È atteso alle 9,30 di domani nell’aula bunker Bicocca di Catania, per la nuova udienza preliminare – la terza – del Caso Gregoretti, il procedimento giudiziario che potrebbe portare Matteo Salvini a processo. Sequestro di persona e abuso in atti di ufficio sono i capi di imputazione, di cui potrebbe dover rispondere l’ex ministro dell’Interno, nel procedimento in corso nella Procura di Catania. Al fianco di Salvini l’avvocato Giulia Bongiorno, deputata e legale del leader della Lega.

Nella città etnea, su richiesta del gip, saranno presenti anche Luigi Di Maio, ai tempi della vicenda vicepremier e ministro del lavoro, e l’attuale titolare dell’Interno, Luciana Lamorgese. Lo scorso 28 gennaio, invece, era stata la volta della deposizione del premier Giuseppe Conte, raccolta in trasferta dal gip Nunzio Sarpietro che era andato a Roma, a Palazzo Chigi, per ascoltare il presidente del consiglio. La prima tappa del procedimento risale allo scorso 3 ottobre, quando a Catania, il leader della Lega è stato ascoltato per la prima volta proprio da Sarpietro.
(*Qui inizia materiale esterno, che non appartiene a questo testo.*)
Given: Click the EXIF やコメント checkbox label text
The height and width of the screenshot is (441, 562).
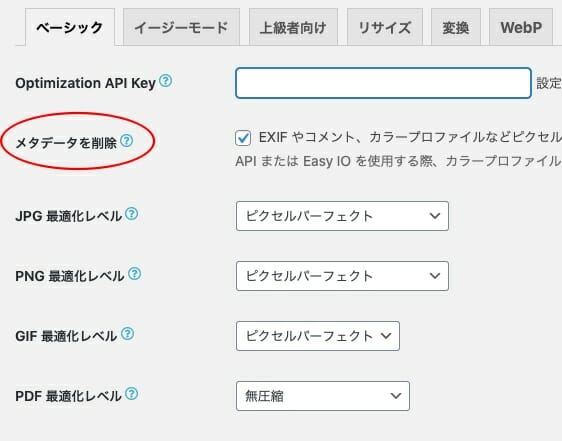Looking at the screenshot, I should (x=410, y=138).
Salvini era arrivato di fronte al gup dopo la richiesta di giudizio fatta dal Tribunale dei ministri di Catania, richiesta che ha ottenuto il via libera del Senato lo scorso 12 febbraio.
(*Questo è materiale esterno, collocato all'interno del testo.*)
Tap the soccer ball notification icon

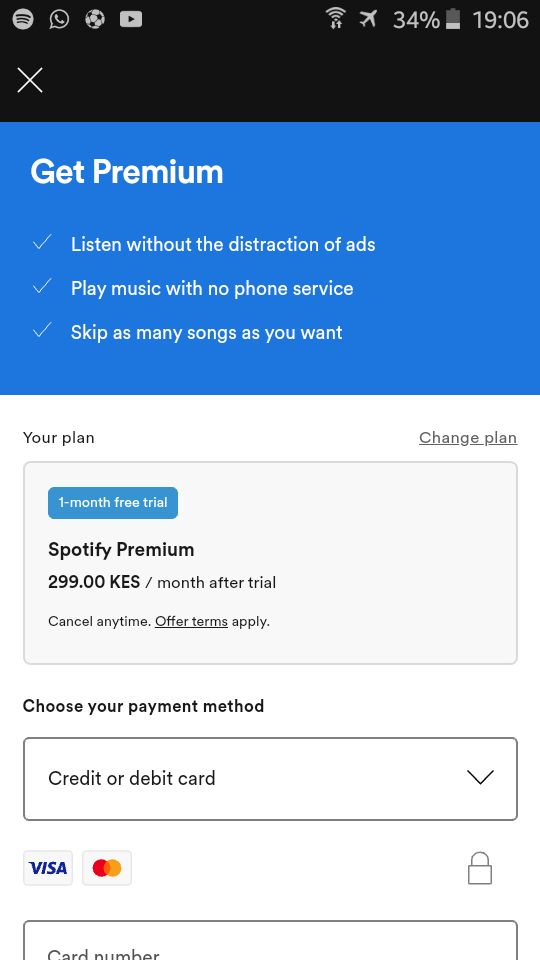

L’accusa formulata è quella di aver “abusato dei suoi poteri privando della libertà personale 131 migranti a bordo dell’unità navale Gregoretti della guardia costiera italiana dalle 00:35 del 27 luglio 2019 fino al pomeriggio del 31 luglio”, quando fu disposta l’autorizzazione allo sbarco nel porto di Augusta, nell’ambito di un accordo per la distribuzione dei migranti in altri cinque paesi Ue. Sul caso Gregoretti la Procura etnea, guidata da Carmelo Zuccaro, si era già pronunciata per l’archiviazione, ritenendo che “l’attesa di 3 giorni per uno sbarco” non possa “considerarsi un’illegittima privazione della libertà” dei migranti a bordo della nave.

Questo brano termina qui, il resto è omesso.